» Required task a: List the records as a numbered list, omitting blank lines, from the first line of the records through the line that contains "[x=152, y=508]".

Now, Land Availability Act removes all agricultural properties located within the administrative boundaries of cities from coverage by AFAS. This means that all the restrictions on their sale and use, including the pre-emption rights held by KOWR, will be lifted. The objective is to unlock more land in cities for housing.
Such a change is definitely a positive one. There is no merit in KOWR exercising additional oversight over trade in agricultural land in cities, because while there are still large swathes of agricultural land within city boundaries, such properties, by virtue of their location, are not intended to serve typical agricultural production, and other existing laws are sufficient to protect them against development in a manner that is contrary to a rational spatial policy. It should be remembered that, if the above restrictions on trade in agricultural land in cities are removed, building on such properties will still be possible only if permitted by the local spatial development plan or a decision on development conditions, with the exception that designation of an agricultural property in a city for non-agricultural purposes in the local development plan where the land represents class I-III tillable farmland does not require the consent of the Minister of Agriculture. Also, agricultural properties located in cities are subject to the provisions of the Act of 3 February 1995 on the Protection of Agricultural and Forest Land, which means that a decision to exclude a property from agricultural production may have to be obtained before applying for a permit to build on this property, and the applicable fees subsequently paid. As we see, agricultural land in cities is sufficiently protected by other laws, and there is no reason to expect that removal of the additional restrictions imposed by AFAS would lead to their improper development on a large scale.

» Stored records:
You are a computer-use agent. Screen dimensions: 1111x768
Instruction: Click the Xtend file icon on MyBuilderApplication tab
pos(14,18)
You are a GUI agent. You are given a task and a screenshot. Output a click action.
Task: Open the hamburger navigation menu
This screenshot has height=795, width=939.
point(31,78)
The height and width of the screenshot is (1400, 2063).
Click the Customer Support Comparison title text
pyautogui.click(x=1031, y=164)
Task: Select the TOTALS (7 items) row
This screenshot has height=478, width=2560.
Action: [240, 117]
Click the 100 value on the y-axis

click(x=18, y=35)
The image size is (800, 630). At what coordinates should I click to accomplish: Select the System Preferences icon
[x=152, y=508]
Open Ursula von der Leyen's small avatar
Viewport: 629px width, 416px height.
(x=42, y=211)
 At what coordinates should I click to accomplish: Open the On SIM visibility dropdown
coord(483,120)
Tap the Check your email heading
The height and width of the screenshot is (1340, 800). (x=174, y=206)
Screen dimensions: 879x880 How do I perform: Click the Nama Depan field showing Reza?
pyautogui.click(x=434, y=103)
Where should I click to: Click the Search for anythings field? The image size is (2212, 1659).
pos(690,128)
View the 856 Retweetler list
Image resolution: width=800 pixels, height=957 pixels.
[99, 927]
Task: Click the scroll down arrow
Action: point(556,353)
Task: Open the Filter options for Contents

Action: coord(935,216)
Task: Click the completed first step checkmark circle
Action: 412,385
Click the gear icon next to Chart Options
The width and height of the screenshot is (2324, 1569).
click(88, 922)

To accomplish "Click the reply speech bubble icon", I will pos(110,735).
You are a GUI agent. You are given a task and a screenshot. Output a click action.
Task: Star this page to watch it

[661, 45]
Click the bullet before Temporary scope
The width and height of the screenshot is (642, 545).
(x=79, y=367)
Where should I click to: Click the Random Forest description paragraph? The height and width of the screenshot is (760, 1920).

» Required task b: According to the passage on agricultural land in cities, what is the objective of removing agricultural properties within city boundaries from AFAS coverage?

» Problem solution a:
1. You are a computer-use agent. Screen dimensions: 1111x768
2. Instruction: Click the Xtend file icon on MyBuilderApplication tab
3. pos(14,18)
4. You are a GUI agent. You are given a task and a screenshot. Output a click action.
5. Task: Open the hamburger navigation menu
6. This screenshot has height=795, width=939.
7. point(31,78)
8. The height and width of the screenshot is (1400, 2063).
9. Click the Customer Support Comparison title text
10. pyautogui.click(x=1031, y=164)
11. Task: Select the TOTALS (7 items) row
12. This screenshot has height=478, width=2560.
13. Action: [240, 117]
14. Click the 100 value on the y-axis
15. click(x=18, y=35)
16. The image size is (800, 630). At what coordinates should I click to accomplish: Select the System Preferences icon
17. [x=152, y=508]

» Problem solution b: To unlock more land in cities for housing.